What are the recommendations for colonoscopies for prevention of colorectal cancer?
–Colonoscopy Q 10years age 50 y/o, AA age 45
§If have 2 primary relatives (mother, father, sister, brother, but also think about 1st set of grandparents) with CRC before 60, begin screening at age 40
§Or 10 years before the dx was made in the family member (mom was diagnosed at 35, then you need to be screened at 25)
–repeat every 5 years if polyp is found
What are some screening methods for colorectal cancer other than colonscopy?

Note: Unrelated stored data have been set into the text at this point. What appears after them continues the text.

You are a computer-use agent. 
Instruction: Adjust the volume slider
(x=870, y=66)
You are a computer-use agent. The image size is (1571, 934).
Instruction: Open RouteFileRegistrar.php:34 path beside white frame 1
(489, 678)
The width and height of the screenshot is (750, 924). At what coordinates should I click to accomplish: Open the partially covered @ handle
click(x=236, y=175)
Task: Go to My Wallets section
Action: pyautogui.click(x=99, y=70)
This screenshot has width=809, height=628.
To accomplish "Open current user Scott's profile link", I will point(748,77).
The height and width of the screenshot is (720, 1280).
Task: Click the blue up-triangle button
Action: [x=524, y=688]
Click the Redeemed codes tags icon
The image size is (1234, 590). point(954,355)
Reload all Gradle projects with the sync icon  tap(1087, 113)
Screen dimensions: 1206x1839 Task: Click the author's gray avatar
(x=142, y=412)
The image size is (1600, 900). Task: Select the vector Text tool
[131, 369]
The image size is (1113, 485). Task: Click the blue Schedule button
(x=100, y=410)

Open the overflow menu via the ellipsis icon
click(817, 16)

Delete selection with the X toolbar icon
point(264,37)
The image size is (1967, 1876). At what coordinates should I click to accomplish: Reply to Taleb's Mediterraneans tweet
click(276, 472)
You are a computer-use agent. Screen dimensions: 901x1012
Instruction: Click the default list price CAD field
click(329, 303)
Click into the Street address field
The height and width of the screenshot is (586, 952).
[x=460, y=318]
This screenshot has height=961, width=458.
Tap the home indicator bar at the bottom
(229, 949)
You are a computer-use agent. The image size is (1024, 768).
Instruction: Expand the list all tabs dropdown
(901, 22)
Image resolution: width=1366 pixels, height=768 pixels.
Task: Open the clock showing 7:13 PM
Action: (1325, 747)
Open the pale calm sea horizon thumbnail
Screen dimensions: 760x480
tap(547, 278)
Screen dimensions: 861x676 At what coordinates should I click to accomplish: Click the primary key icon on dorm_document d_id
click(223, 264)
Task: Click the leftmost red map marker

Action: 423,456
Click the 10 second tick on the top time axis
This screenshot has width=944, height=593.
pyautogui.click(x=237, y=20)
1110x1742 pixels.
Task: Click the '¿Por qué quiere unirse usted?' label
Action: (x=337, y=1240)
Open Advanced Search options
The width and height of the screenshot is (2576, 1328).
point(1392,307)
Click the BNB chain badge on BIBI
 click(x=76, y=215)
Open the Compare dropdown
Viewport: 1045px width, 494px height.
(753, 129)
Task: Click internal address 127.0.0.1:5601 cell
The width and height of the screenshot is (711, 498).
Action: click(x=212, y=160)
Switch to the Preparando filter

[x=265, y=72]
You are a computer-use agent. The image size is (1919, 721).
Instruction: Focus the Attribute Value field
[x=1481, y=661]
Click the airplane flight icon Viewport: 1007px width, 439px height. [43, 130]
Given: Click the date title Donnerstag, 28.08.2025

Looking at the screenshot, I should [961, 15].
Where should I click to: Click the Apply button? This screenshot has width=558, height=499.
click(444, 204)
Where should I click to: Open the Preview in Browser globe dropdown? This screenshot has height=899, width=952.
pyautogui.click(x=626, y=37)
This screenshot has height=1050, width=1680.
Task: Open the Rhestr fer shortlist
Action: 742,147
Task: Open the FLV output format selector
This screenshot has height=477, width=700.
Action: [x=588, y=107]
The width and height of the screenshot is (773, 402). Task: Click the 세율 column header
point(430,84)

–FOBT (fecal occult blood test), DRE (check for low polyp in sigmoid) and Stool for DNA markers
–Double contrast BE (barrium enema)–what is this procedure, Flexible Sigmoidoscopy–while awake, stick tube up rectum into sigmoid, uncomfortable–might as well just get a colonoscopy
–Virtual colonoscopy: swallow pill and can see stuff
§What are the disadvantages ? Can’t remove anything during it
Clinical Manifestations of Colorectal Cancer:
*General changes
*Weight loss, weakness, anorexia, nausea, vomiting
*More specific
–Abdominal pain, cramping
–Palpable mass
*Change in stool size, color, frequency
§Left side vs. right side symptoms? Left side=change in shape/size; ribbon-like; more in left than right side
–Blood in stool
-May have constipation
Pre- and Post-op care for Bowel surgery:
–Pre-op: bowel prep (Go-Lightly or Magnesium Citrate); need to be able to see through the stool (should be clear pretty much); some people may have trouble with Go-Lightly so may have to get enema (nursing assistant can do regular cleansing enemas but we have to monitor the patient); Patient can get dizzy/pass out because they are depleted. If you send them down to endoscopy and they are not cleansed, MD will be pissed. Antibiotics for 24-48 hours beforehand.
–Post-op: give Versed, Morphine, etc; will be out of it; Monitor LOC and airway–put on left side (empties air and prevents cramping)–tell patients to pass gas even if they don’t want to; NG tube with suction until peristalsis returns; Rectal drainage (may need undies); monitor stoma (should be red and moist)–dark/dusky=call surgeon immediately.
With a double-barreled colostomy, the proximal end will have ___ coming out while the distal end will have ___ coming out. The ___ end may not even need a pouch and can be covered with a gauze dressing.
feces; mucous; distal.
___ colostomies are usually permanent while __ &___ ones are usually temporary.